PROBLEM: Rewrite the material below as a numbered list with one line per item, omitting any blank lines.

Target position records:
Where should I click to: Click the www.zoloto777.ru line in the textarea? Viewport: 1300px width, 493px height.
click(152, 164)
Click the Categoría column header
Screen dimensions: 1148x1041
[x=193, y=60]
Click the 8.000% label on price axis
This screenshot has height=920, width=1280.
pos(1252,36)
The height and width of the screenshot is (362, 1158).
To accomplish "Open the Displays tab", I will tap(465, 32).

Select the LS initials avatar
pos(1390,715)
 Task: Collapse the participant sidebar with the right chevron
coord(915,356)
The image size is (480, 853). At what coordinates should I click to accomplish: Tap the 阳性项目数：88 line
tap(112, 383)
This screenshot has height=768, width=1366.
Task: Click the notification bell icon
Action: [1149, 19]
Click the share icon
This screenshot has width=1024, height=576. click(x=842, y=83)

EXERCISE OUTPUT:
1. Where should I click to: Click the www.zoloto777.ru line in the textarea? Viewport: 1300px width, 493px height.
2. click(152, 164)
3. Click the Categoría column header
4. Screen dimensions: 1148x1041
5. [x=193, y=60]
6. Click the 8.000% label on price axis
7. This screenshot has height=920, width=1280.
8. pos(1252,36)
9. The height and width of the screenshot is (362, 1158).
10. To accomplish "Open the Displays tab", I will tap(465, 32).
11. Select the LS initials avatar
12. pos(1390,715)
13.  Task: Collapse the participant sidebar with the right chevron
14. coord(915,356)
15. The image size is (480, 853). At what coordinates should I click to accomplish: Tap the 阳性项目数：88 line
16. tap(112, 383)
17. This screenshot has height=768, width=1366.
18. Task: Click the notification bell icon
19. Action: [1149, 19]
20. Click the share icon
21. This screenshot has width=1024, height=576. click(x=842, y=83)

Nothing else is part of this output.